- Given entries:
§
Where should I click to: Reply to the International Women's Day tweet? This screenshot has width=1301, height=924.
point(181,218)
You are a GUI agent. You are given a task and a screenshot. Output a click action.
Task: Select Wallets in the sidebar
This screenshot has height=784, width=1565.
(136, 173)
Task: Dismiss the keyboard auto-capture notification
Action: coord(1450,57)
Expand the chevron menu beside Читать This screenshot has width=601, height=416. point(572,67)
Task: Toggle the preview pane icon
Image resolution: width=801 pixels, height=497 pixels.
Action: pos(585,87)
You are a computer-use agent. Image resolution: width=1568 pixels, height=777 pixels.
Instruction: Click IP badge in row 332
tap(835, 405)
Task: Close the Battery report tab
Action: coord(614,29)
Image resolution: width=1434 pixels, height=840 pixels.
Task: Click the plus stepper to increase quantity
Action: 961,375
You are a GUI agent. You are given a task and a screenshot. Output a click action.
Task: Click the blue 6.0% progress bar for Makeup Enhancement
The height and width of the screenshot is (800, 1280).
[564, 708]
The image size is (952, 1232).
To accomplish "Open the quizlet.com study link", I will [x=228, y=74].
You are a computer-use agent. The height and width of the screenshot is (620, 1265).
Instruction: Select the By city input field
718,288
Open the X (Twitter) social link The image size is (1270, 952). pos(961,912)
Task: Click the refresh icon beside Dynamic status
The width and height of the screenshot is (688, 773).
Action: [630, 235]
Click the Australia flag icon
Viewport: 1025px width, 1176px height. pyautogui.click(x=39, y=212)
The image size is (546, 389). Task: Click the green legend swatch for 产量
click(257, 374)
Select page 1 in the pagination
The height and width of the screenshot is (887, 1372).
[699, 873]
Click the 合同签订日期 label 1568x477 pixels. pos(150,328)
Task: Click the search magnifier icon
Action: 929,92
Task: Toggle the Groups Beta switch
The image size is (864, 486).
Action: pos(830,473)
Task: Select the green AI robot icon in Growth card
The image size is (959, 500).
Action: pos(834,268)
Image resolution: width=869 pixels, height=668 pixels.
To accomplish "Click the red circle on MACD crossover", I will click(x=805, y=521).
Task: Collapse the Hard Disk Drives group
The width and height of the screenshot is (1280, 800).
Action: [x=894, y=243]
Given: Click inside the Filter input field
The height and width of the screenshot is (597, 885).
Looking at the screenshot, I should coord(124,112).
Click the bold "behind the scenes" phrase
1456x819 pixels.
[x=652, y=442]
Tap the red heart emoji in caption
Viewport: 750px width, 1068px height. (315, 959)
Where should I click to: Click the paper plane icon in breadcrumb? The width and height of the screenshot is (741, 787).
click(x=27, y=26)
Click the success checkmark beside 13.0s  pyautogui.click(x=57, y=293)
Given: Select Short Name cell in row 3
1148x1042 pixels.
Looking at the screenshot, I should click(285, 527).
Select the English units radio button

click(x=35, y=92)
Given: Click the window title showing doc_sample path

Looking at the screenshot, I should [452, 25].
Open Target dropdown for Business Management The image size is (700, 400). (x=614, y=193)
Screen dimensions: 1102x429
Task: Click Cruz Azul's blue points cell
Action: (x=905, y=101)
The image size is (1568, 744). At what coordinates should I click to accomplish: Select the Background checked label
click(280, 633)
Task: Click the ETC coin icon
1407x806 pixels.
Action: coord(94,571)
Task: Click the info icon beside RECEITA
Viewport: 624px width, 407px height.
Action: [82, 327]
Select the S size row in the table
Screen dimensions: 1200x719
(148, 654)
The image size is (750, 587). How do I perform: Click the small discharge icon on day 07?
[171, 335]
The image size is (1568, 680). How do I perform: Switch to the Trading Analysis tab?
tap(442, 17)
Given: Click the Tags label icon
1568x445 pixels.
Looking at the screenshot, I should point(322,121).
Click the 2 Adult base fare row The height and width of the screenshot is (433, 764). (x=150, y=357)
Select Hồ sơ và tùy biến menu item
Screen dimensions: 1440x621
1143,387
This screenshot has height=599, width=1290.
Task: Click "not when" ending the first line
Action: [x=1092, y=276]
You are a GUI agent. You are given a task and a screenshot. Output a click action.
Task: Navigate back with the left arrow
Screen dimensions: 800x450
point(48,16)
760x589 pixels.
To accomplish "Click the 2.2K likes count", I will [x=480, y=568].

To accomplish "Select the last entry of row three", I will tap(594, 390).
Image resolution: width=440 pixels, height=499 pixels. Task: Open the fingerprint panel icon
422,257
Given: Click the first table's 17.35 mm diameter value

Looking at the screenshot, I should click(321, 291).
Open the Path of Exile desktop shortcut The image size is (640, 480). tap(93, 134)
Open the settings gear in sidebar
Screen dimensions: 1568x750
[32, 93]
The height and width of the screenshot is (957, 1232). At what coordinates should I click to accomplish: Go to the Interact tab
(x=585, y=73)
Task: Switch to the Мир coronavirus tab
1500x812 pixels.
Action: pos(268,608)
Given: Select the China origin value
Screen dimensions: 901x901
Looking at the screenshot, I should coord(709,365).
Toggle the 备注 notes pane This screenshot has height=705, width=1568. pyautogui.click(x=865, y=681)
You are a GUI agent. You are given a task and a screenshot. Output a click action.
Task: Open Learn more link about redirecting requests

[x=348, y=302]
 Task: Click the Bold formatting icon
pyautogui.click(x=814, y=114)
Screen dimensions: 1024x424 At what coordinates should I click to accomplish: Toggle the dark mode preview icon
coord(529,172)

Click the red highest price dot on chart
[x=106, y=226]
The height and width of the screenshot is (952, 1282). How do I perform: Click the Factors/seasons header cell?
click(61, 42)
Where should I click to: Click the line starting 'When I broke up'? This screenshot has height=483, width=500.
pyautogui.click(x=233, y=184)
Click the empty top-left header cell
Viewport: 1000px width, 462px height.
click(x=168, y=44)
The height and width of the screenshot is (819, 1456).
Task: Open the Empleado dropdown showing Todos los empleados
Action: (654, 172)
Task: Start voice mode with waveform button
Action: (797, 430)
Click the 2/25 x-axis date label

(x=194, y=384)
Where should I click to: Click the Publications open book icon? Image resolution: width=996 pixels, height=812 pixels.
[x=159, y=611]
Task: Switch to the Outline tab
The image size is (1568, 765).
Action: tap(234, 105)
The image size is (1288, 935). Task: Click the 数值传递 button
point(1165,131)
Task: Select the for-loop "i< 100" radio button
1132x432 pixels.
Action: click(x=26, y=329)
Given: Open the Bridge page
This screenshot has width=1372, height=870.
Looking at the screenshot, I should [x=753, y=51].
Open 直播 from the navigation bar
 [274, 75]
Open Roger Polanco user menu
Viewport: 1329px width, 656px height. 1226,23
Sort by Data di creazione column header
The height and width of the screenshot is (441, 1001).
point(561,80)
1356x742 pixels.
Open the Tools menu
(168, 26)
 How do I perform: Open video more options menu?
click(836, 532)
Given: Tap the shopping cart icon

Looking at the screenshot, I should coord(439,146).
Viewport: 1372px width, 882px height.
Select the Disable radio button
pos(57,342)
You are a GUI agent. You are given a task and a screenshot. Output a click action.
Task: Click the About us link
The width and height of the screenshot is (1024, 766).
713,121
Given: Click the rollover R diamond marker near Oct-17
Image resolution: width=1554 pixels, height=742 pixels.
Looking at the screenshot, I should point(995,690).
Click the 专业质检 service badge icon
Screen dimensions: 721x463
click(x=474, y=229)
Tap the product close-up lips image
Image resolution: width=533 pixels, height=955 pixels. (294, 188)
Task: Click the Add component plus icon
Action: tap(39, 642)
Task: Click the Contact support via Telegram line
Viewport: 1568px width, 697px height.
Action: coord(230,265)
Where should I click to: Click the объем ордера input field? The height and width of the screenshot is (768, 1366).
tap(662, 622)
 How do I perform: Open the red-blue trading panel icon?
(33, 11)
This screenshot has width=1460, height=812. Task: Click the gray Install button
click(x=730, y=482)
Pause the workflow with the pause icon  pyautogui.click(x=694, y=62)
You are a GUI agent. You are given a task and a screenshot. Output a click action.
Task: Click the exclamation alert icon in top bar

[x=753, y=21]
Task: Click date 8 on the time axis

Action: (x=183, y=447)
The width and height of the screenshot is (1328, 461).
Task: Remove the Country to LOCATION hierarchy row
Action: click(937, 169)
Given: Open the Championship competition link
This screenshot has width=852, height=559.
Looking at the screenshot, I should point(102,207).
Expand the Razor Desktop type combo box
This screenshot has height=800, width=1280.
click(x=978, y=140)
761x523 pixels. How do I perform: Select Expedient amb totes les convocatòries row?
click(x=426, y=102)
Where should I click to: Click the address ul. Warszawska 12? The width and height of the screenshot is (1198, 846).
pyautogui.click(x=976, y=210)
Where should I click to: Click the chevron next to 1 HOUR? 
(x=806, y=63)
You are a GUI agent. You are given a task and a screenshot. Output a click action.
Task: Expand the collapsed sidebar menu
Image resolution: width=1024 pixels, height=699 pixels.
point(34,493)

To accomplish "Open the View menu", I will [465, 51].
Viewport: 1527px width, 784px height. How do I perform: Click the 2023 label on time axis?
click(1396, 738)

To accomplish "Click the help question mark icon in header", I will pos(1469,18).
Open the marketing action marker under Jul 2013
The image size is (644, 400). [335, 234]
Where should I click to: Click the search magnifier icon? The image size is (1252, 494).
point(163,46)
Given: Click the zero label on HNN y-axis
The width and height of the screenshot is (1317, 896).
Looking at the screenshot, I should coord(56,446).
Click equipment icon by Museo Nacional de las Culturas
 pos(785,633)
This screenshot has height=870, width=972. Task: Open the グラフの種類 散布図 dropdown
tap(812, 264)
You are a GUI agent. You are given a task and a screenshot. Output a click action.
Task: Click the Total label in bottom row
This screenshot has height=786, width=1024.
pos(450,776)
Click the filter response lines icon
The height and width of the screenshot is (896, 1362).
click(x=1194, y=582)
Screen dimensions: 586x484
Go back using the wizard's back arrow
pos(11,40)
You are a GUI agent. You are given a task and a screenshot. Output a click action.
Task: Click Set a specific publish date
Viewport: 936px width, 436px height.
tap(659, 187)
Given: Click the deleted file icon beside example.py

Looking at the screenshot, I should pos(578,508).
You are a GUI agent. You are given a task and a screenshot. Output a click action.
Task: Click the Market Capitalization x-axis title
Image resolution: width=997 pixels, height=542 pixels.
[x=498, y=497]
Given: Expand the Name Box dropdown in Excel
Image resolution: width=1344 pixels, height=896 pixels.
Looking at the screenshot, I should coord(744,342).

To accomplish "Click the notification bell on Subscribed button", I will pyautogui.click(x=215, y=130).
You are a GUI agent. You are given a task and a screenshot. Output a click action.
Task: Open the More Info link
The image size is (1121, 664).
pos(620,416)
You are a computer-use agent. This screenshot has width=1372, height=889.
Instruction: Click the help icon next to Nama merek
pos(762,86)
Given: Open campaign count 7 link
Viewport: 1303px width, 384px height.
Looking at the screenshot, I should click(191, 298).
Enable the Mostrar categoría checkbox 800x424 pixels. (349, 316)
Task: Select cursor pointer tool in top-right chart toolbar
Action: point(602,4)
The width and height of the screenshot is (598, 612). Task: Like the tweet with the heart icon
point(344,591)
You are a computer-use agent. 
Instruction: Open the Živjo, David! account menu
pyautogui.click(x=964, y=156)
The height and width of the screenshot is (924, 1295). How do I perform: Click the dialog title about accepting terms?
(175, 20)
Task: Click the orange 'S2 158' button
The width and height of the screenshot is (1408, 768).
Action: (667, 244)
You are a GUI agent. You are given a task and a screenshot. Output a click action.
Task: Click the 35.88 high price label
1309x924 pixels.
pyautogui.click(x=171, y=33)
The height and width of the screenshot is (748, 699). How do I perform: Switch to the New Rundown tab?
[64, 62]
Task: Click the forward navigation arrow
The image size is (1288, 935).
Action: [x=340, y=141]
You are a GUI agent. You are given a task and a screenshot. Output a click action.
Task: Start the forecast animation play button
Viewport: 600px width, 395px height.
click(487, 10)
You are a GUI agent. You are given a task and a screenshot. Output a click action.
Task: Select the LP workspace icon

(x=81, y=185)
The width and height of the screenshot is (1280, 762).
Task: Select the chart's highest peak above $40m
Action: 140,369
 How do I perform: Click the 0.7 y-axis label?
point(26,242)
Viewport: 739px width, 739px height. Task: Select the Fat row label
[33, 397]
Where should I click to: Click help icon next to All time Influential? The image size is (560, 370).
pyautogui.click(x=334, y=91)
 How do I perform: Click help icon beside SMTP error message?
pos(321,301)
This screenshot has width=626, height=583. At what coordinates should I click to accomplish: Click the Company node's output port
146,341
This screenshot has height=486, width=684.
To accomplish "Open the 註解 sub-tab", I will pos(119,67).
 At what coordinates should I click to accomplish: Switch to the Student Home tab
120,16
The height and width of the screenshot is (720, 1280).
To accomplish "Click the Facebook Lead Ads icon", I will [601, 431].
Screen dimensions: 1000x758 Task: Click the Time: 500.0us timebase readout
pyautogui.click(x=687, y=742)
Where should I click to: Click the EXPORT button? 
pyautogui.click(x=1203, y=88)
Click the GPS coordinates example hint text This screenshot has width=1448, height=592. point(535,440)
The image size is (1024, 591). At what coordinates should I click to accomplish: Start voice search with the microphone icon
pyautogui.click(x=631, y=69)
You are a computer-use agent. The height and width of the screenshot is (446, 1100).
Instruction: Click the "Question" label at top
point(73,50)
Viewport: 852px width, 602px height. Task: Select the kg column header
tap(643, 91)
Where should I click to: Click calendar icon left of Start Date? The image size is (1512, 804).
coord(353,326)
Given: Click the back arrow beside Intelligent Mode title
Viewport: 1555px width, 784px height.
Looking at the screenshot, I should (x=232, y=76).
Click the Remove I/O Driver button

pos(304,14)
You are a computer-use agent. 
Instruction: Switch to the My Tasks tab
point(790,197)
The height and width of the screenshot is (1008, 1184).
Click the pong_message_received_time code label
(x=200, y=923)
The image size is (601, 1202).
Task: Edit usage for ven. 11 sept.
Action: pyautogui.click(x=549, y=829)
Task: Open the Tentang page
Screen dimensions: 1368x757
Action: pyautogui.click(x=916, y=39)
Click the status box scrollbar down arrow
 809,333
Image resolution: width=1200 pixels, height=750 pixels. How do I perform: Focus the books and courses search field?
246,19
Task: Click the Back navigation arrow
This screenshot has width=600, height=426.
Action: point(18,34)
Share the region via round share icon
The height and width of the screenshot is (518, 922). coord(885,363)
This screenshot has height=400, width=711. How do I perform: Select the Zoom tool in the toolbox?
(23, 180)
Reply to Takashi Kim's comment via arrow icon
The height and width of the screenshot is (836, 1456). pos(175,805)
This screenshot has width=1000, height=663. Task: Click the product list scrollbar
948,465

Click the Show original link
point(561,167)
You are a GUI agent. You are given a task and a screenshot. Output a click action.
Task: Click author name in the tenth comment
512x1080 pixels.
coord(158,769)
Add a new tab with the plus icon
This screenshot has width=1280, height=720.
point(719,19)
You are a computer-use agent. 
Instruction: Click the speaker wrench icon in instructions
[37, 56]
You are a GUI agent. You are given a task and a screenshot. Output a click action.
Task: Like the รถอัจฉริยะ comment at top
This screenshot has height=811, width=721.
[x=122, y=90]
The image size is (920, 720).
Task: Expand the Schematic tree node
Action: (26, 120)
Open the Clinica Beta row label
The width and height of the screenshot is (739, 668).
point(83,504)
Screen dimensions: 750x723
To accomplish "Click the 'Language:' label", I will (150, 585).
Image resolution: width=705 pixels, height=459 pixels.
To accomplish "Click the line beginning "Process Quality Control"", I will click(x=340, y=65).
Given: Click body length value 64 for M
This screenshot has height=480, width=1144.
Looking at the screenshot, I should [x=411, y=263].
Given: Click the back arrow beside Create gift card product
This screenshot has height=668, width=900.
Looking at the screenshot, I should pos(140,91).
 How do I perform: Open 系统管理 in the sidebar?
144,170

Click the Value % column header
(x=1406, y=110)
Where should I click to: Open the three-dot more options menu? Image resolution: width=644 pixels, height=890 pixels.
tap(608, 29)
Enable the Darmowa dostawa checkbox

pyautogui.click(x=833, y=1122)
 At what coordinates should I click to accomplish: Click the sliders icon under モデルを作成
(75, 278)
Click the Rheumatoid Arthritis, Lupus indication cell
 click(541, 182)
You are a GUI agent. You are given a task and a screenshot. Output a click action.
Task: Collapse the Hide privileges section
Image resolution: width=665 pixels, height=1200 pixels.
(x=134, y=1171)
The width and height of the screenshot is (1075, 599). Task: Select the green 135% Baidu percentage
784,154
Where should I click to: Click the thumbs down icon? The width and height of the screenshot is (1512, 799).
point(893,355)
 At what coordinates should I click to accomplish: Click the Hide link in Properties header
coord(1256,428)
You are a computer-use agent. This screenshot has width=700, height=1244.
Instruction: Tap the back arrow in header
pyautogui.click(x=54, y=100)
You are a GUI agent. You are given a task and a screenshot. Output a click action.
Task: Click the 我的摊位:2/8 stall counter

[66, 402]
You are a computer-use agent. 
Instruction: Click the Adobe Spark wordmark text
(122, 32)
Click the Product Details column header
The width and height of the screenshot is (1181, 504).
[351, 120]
§
- Required work: Restate, word for word and with nothing added, the lines from the first line of the listing through the one where "You are a computer-use agent. Image" stands.

- Solution for this problem:
Where should I click to: Reply to the International Women's Day tweet? This screenshot has width=1301, height=924.
point(181,218)
You are a GUI agent. You are given a task and a screenshot. Output a click action.
Task: Select Wallets in the sidebar
This screenshot has height=784, width=1565.
(136, 173)
Task: Dismiss the keyboard auto-capture notification
Action: coord(1450,57)
Expand the chevron menu beside Читать This screenshot has width=601, height=416. point(572,67)
Task: Toggle the preview pane icon
Image resolution: width=801 pixels, height=497 pixels.
Action: pos(585,87)
You are a computer-use agent. Image resolution: width=1568 pixels, height=777 pixels.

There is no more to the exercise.